From the stacked area chart on the right in Figure 6 we can see that the decreasing ARR of the “Started 2015” cohort (blue area) causes a low in total ARR at the end of 2016 but it starts increasing again due to the additional ARR coming from the “Started 2016” cohort (orange area) and the constant ARR coming from the “Started 2017” cohort (green area). The decreasing ARR for the “Started 2016” cohort cannot be compensated by the ARR coming from the “Started 2018” cohort (red area). This means that the maximum total ARR is reached at the beginning of 2018 before the ARR of “Started 2016” starts to decline. 

Shared Components

Now, it’s your turn to analyze your own customer data and build the cohort charts. Drag and drop the components from the Hub, and follow the steps as described above. You can use the configuration dialogs of the components to customize your cohort analysis: Create time series with daily recurring values, extract cohorts based on the starting month, calculate the churn rate, or some of the other available metrics. If you want, you can also change the functionality of the components for your purpose: Add new metrics and charts, for example. 

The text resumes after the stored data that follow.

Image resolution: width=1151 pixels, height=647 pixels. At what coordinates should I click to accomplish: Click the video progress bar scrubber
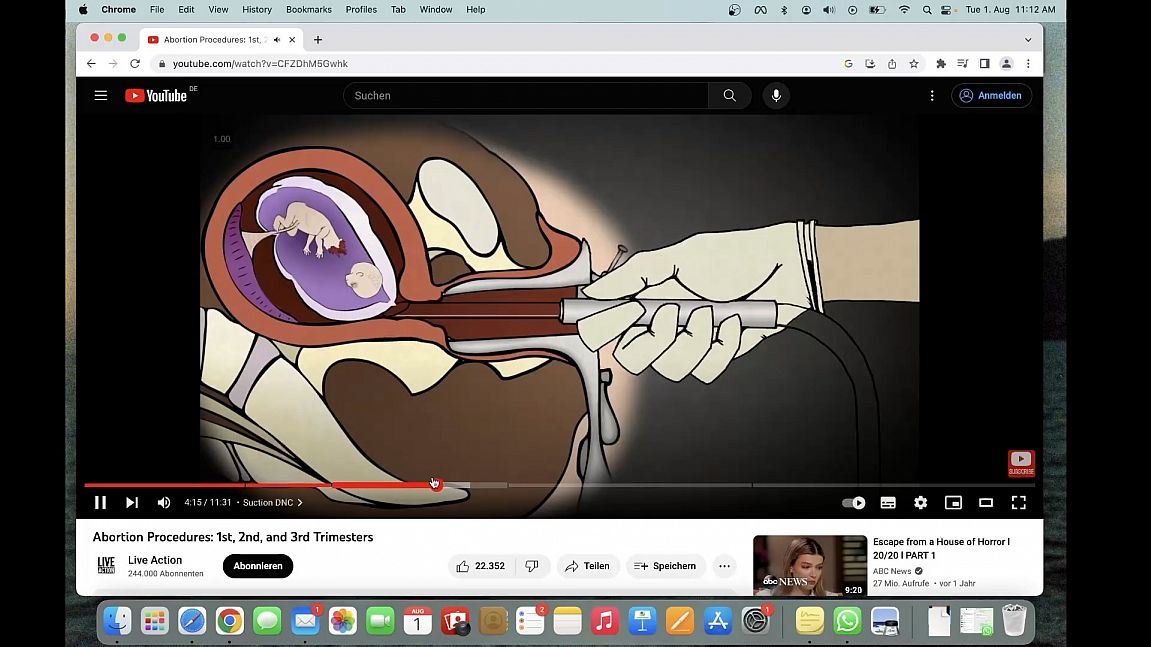434,485
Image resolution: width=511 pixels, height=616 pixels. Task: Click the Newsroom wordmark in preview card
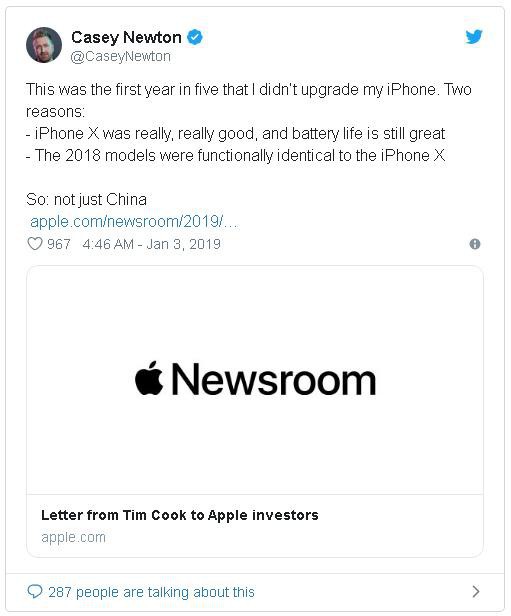click(x=274, y=379)
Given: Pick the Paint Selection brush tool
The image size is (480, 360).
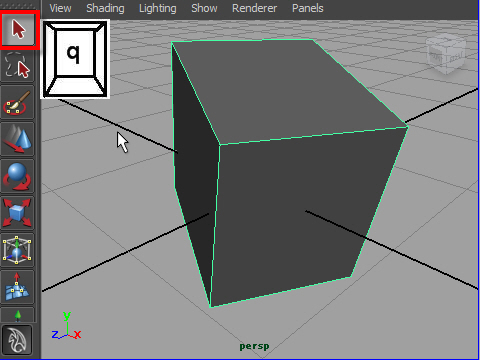Looking at the screenshot, I should (18, 102).
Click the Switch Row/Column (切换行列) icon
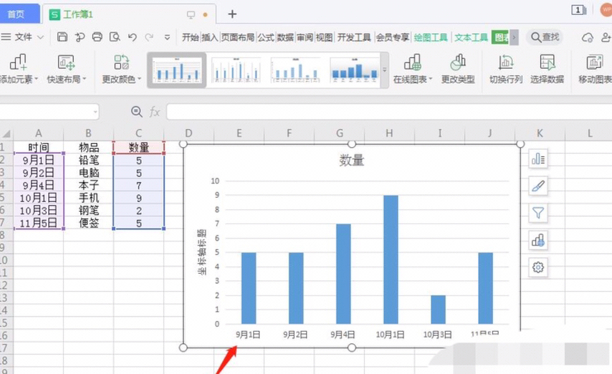 pyautogui.click(x=506, y=69)
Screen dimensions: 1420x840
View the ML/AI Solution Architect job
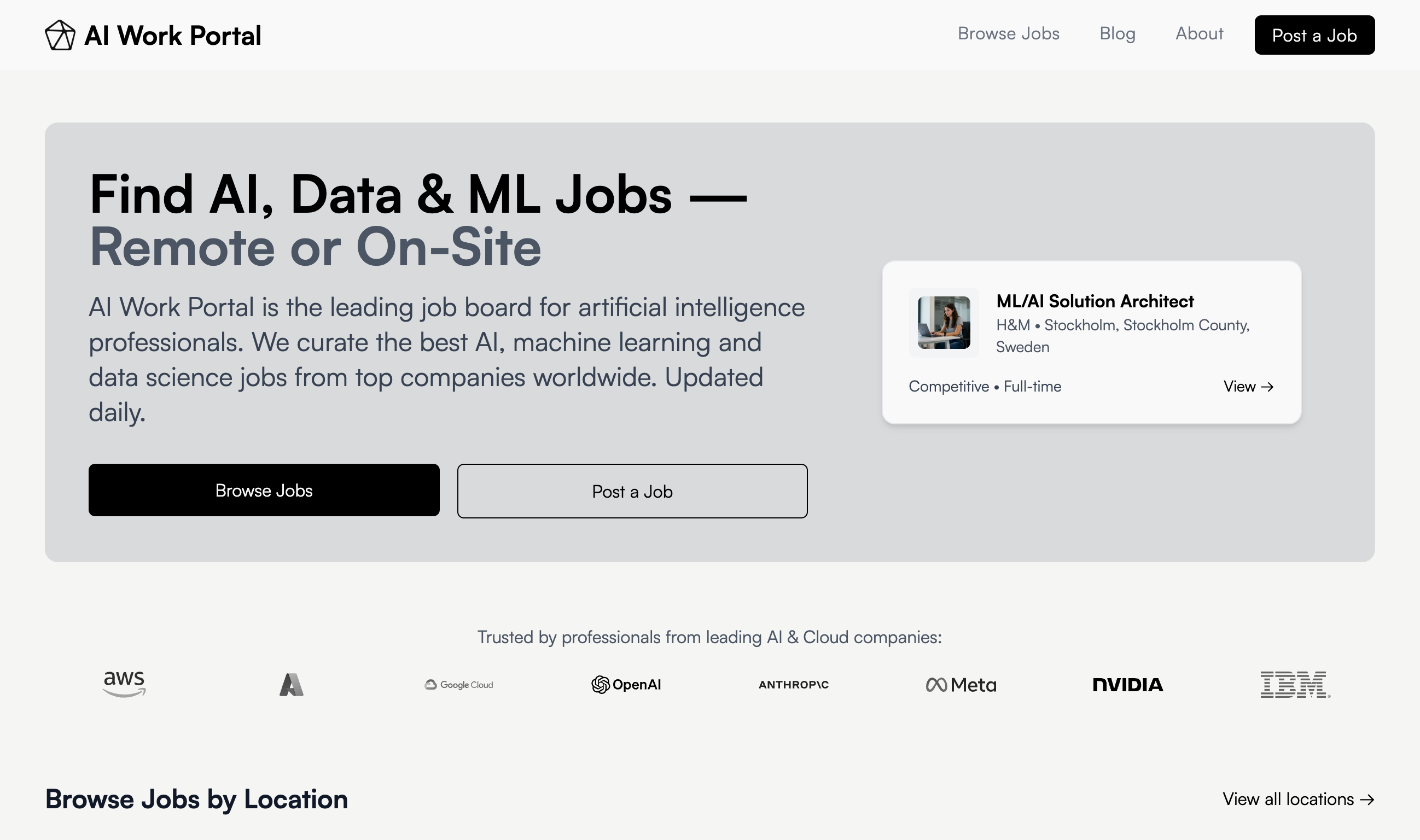(1248, 386)
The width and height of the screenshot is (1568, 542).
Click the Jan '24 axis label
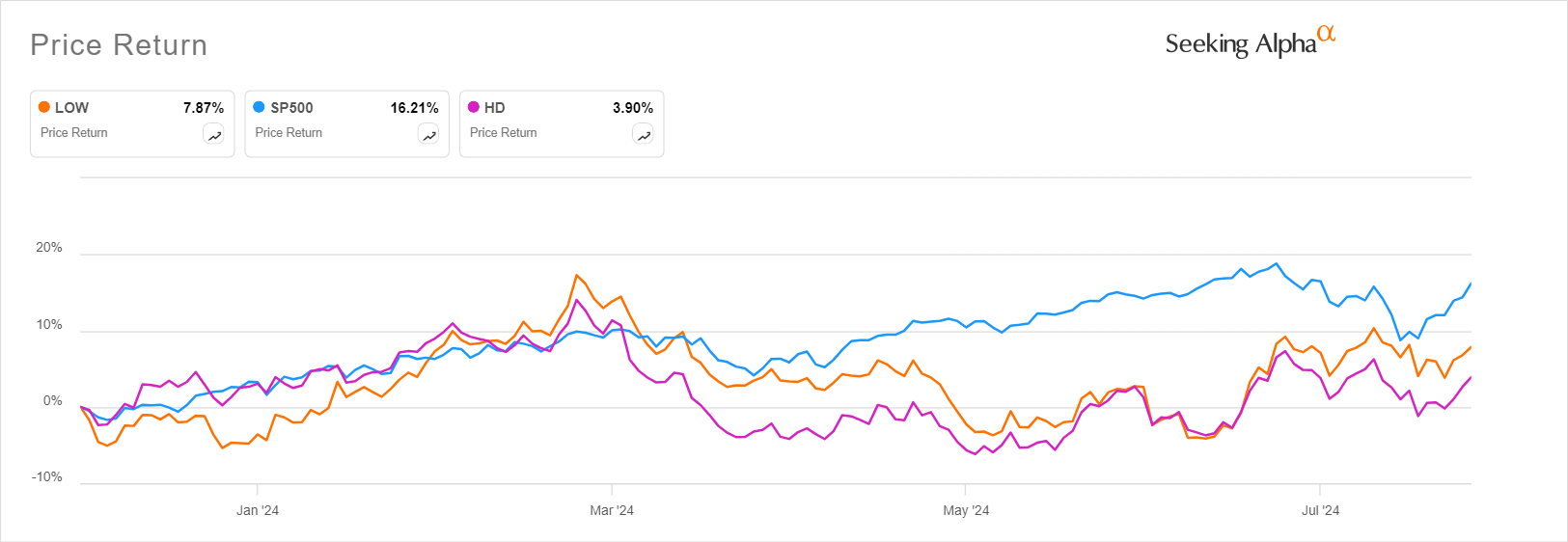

Check out these videos – What is a Component?Component Configurations, and Sharing and Linking Components – for more details on components.


Cohort analysis gives us a robust and comprehensive view of the state of our business. It also gives us feedback over a long cycle of business. It smooths occasional fluctuations, giving us perspective on our customers’ behavior in the long term. Cohort analysis can reveal patterns in customer behavior that are only visible when we analyze customers by groups. For example, an increase in actual numbers could still mean a decrease in loyalty.

The steps in building a cohort chart from contract data include blending data, filling gaps in time series and checking for zero values, sorting, and pivoting, along with other data preprocessing operations. The components introduced in this blog post automate these steps, yet they let us define the key settings, such as the granularity of the cohorts and the metric to analyze.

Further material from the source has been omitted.